In the passage below about the Tadamon Sour football club, which team did Tadamon Sour beat in the 2000–01 Lebanese FA Cup final, and by what score?

Quoted passage:
____

In 1939, a group of students from Tyre, Lebanon, established a football team, which officially received its license in 1947. Due to the 1948 Palestinian expulsion and flight, a number of Palestinian players joined Tadamon Sour. The team played numerous games in Syria and Jordan, and hosted Egyptian club Al Ahly in Tyre.

In 1991 Tadamon Sour finished runners-up in the Lebanese Second Division, and were promoted to the Lebanese Premier League. In 2000–01 they won the Lebanese FA Cup, beating Ansar 2–1 in the final.

== Club rivalries ==
Tadamon Sour plays Salam Sour in the Tyre derby. The club also plays the South derby with Ghazieh, based on their location.

____

Material provided:
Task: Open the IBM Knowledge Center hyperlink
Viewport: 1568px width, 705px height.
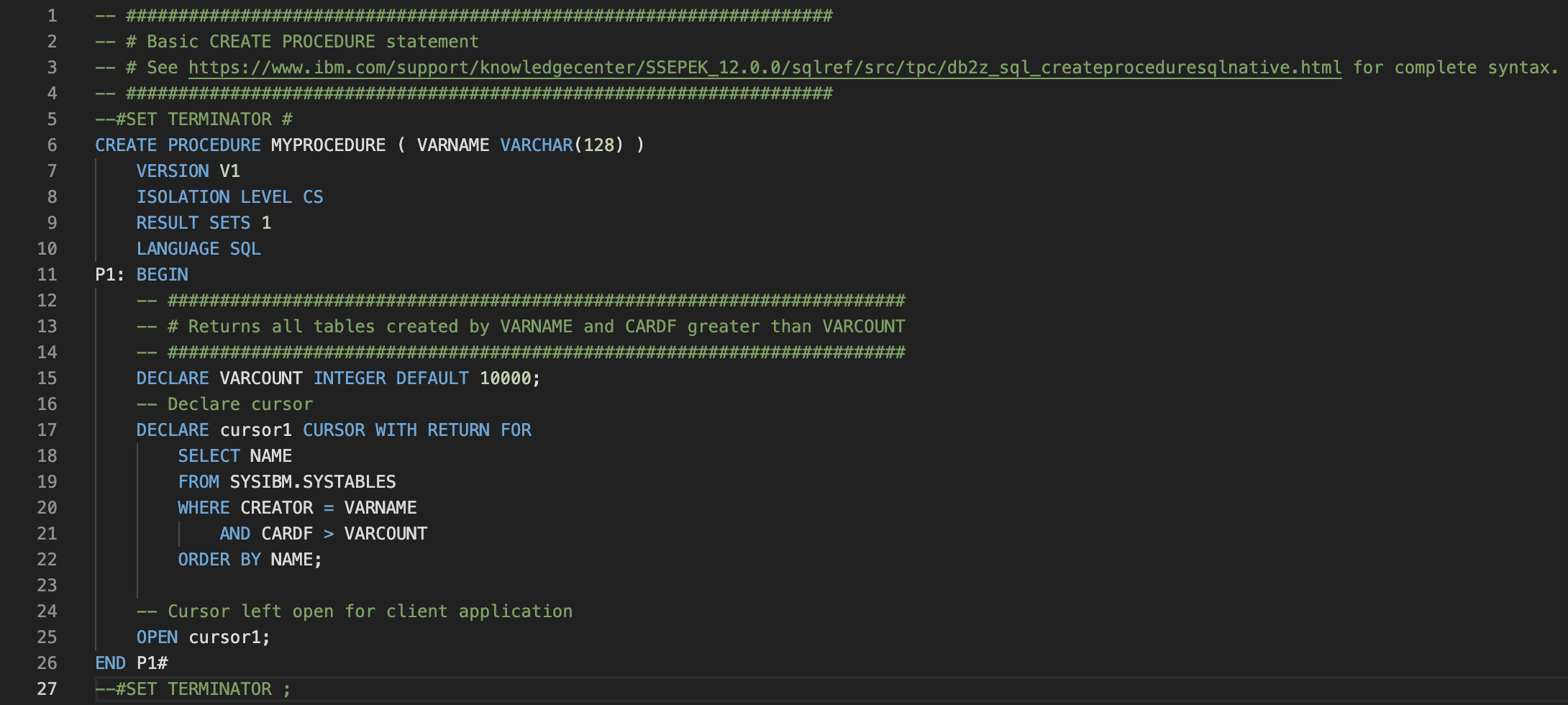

____

Complete response: Ansar, by a score of 2–1.